Other positive outcomes included improved access to data for researchers auditing information environments during elections (an important topic during Orembo’s session on Strengthening Information Integrity), conducting surveys into demand-side citizen needs, or monitoring internet usage and penetration rates. In other sectors, open data spaces could help to realise the African Continental Free Trade Market and widen digital economic participation. Practically, this could mean improved digital payments, wider usage of the M-Pesa or Mukuru apps, easier e-commerce and trading, and the end of the cash-only systems.

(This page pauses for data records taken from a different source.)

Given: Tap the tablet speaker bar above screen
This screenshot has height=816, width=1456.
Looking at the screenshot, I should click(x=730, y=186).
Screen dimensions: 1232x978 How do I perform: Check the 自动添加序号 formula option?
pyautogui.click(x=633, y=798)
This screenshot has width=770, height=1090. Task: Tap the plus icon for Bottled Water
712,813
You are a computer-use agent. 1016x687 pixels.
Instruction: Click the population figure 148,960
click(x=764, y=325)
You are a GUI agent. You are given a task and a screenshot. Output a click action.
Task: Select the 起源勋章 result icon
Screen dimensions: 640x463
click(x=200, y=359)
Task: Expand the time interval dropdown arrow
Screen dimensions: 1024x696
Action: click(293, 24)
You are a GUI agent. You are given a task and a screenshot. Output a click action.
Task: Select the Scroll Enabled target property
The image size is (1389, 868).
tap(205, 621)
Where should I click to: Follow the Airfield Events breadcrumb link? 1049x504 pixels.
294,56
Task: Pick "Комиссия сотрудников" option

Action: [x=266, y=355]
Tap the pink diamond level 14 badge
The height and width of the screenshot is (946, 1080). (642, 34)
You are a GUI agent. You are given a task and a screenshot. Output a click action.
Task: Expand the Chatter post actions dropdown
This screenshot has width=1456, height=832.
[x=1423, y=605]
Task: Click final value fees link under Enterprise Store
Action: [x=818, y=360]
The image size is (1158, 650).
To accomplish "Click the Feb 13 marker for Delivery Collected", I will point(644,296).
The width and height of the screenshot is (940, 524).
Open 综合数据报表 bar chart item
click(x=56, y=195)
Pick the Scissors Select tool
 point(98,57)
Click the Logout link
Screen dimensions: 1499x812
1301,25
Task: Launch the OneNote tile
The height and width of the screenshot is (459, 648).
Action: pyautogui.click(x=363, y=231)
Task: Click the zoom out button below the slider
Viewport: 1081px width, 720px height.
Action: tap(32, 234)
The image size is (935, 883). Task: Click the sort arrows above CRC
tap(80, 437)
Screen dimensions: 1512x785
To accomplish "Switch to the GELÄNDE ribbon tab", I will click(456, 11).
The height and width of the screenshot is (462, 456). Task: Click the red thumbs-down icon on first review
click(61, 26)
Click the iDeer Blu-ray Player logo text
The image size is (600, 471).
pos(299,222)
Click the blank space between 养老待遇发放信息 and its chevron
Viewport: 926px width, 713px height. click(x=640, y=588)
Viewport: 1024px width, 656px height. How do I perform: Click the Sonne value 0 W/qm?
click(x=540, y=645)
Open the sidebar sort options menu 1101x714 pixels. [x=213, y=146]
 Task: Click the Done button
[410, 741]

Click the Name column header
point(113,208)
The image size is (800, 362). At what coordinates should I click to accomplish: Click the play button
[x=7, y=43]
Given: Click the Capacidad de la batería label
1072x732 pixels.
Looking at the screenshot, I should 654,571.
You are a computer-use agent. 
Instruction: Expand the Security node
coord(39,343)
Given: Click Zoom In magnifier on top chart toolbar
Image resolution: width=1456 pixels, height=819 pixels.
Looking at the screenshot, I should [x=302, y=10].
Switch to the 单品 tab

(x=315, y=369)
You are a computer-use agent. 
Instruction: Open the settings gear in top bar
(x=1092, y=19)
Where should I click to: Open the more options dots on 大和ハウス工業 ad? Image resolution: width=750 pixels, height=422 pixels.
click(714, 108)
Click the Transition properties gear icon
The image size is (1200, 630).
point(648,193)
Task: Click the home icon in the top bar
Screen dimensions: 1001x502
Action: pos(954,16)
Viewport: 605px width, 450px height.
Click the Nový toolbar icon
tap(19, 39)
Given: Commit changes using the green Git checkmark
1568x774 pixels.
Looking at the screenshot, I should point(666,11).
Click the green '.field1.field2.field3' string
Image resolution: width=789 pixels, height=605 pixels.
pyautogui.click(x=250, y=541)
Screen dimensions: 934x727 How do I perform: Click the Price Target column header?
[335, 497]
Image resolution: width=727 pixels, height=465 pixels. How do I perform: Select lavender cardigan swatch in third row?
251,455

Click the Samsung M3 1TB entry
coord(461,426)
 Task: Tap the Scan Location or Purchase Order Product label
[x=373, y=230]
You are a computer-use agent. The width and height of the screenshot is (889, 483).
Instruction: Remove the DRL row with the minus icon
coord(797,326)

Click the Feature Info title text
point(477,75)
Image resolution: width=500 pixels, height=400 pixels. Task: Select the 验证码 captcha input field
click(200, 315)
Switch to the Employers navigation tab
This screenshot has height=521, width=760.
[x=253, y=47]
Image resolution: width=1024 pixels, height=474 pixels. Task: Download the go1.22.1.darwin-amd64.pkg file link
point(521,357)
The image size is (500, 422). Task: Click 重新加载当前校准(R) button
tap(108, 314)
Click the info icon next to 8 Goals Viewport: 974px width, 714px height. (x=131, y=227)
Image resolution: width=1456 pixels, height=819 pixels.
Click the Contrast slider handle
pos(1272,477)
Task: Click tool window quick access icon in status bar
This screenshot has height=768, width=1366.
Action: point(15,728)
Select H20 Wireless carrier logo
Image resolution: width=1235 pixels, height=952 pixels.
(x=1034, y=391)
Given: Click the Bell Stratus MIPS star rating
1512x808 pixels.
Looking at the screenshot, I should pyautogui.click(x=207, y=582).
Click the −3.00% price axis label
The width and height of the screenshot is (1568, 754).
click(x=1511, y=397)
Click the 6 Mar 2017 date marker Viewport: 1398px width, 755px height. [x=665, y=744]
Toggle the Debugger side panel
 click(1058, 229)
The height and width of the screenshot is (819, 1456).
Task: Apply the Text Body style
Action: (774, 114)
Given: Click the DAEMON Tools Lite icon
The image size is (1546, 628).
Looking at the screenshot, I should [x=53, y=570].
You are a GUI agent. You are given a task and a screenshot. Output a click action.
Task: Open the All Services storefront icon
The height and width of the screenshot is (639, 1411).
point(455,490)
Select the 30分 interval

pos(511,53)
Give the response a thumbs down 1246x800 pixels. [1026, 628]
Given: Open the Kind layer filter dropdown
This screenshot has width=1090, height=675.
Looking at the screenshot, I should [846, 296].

In these cases, however, the guidelines that determine datasets’ sovereignty, readability, and transparency will determine their resistance to manipulation, misuse, and misappropriation. In such cases, mutual ratification and agreement on the Malabo Convention’s Cybersecurity rules, for example, are particularly important. On this note, in ‘Aligning National Data Policies witht the AU DPF: Best Practices and Lessons Learned’, Hon. DPS Hassan Gaye said that primary obstacles to The Gambia’s participation in the digital economy included access, policy fragmentation, siloed data and legislation gaps.“We have limited capacity and funding to look at low internet penetration… And then there is the issue of fragmentation and siloed data. Presently, we have different ministries capturing different kinds of data that are not aligned, and not harmonised with our national data.”

In ‘Harnessing AI for Africa’s Development and Prosperity’, a representative from the private sector suggested that, “The collection, creation, and sharing of that data is a core responsibility that should be shared amongst stakeholders.” He went on, “To have the necessary infrastructure and solve some of the legacy problems of digitalisation– like connectivity, local content, access to affordable devices – we need collaboration.” As a modern currency and non-rivalrous resource that underpins all technological initiatives, data’s standardised regulation and availability are a make-or-break before the continent can become not only a recipient of technology, but also its producer, innovator, and regulator. 

Next steps: presenting African perspectives on the international stage 

As attention shifts to the international Internet Governance Forum in Oslo (June 23–27), African representatives have a vital opportunity to shape global norms. A unified, inclusive vision will be key to reducing policy fragmentation, promoting innovation, and protecting digital rights.

RIA will carry forward the AfIGF’s core insights: that technological systems must be shaped by public-private partnerships and local participation; that real-time digital statistics are vital for policy responsiveness; and that regional policy alignment, through open access, resource-sharing, and interoperability, is critical to realising Africa’s digital aspirations.